Which lines in the records below contain the string "will"? Pick out each one and copy it in full.

[start of GIVEN DATA]

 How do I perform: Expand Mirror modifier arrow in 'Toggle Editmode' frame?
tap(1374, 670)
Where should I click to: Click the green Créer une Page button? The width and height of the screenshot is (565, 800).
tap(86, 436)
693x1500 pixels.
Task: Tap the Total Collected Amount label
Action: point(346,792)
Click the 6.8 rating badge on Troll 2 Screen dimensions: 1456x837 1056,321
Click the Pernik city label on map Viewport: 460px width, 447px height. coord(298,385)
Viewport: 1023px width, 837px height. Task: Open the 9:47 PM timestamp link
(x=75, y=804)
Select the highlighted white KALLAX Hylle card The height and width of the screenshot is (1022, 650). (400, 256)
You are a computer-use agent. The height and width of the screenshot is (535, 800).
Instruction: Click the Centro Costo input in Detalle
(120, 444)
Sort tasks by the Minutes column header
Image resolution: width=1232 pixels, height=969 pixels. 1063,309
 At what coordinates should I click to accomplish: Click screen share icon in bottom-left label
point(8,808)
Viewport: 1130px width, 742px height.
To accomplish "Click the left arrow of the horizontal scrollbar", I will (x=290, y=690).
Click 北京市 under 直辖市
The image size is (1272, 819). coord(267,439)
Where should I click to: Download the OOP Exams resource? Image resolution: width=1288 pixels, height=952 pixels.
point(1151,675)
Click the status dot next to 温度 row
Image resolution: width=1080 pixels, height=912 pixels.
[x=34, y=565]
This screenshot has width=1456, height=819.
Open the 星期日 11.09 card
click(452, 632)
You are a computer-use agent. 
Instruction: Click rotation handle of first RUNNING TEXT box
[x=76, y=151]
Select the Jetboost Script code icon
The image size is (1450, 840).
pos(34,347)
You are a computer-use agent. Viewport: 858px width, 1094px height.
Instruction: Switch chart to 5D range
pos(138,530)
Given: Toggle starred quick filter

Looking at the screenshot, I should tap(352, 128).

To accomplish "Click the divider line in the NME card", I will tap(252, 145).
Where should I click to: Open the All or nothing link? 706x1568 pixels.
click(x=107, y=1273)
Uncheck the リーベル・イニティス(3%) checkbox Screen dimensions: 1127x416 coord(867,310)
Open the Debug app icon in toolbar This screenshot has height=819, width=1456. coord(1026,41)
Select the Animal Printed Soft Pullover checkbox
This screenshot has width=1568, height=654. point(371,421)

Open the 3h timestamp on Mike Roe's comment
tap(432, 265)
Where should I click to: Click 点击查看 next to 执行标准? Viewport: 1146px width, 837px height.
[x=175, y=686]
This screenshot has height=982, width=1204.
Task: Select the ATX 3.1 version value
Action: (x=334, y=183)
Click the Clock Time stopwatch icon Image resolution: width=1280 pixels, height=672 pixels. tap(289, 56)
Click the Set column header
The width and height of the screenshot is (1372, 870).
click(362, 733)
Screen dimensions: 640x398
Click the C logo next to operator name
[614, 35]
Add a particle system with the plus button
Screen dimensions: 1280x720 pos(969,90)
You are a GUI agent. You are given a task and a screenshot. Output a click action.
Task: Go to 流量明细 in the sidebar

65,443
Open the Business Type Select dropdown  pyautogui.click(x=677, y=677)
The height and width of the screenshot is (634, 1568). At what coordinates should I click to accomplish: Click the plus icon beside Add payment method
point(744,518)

[end of GIVEN DATA]

# THE REPLY
To accomplish "Click the left arrow of the horizontal scrollbar", I will (x=290, y=690).
To accomplish "Click the divider line in the NME card", I will tap(252, 145).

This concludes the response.